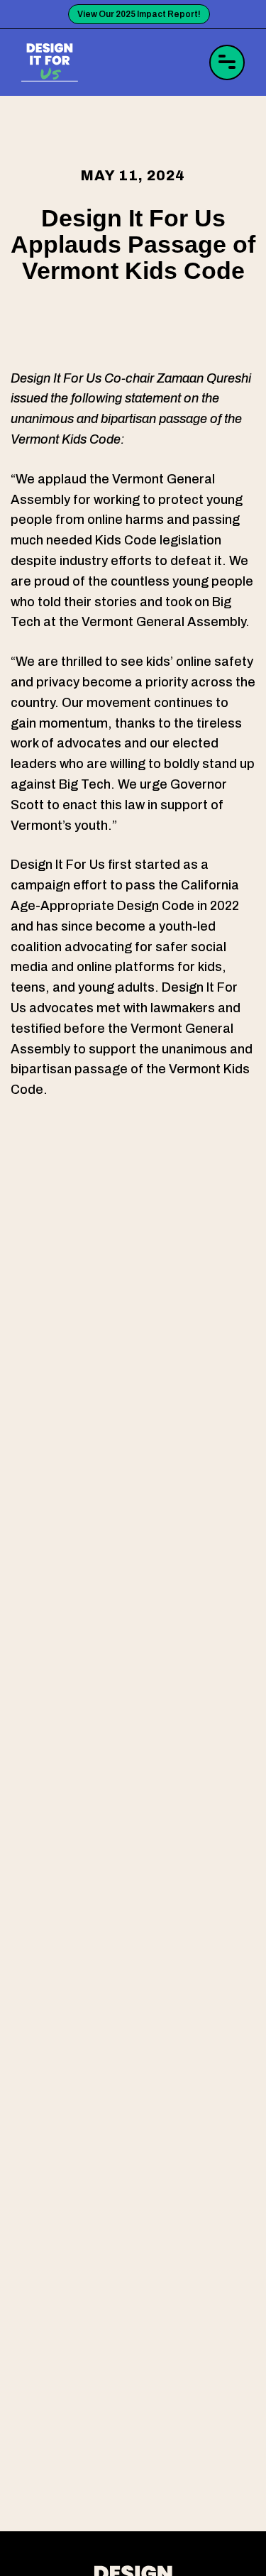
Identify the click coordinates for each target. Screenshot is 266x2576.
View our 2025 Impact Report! (139, 14)
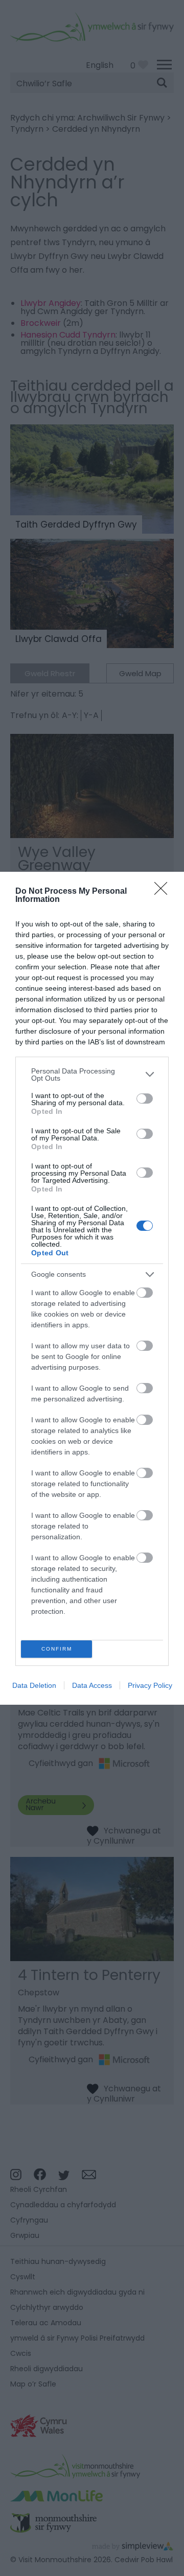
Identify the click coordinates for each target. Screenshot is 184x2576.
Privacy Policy (150, 1685)
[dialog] (92, 1288)
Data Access (92, 1685)
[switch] (144, 1098)
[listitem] (92, 1074)
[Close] (164, 891)
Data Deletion (34, 1685)
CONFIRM (56, 1649)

— EXERCISE —
Lines containing the string "each" in the entries above should be counted. State that number alone.

— TASK RESPONSE —
2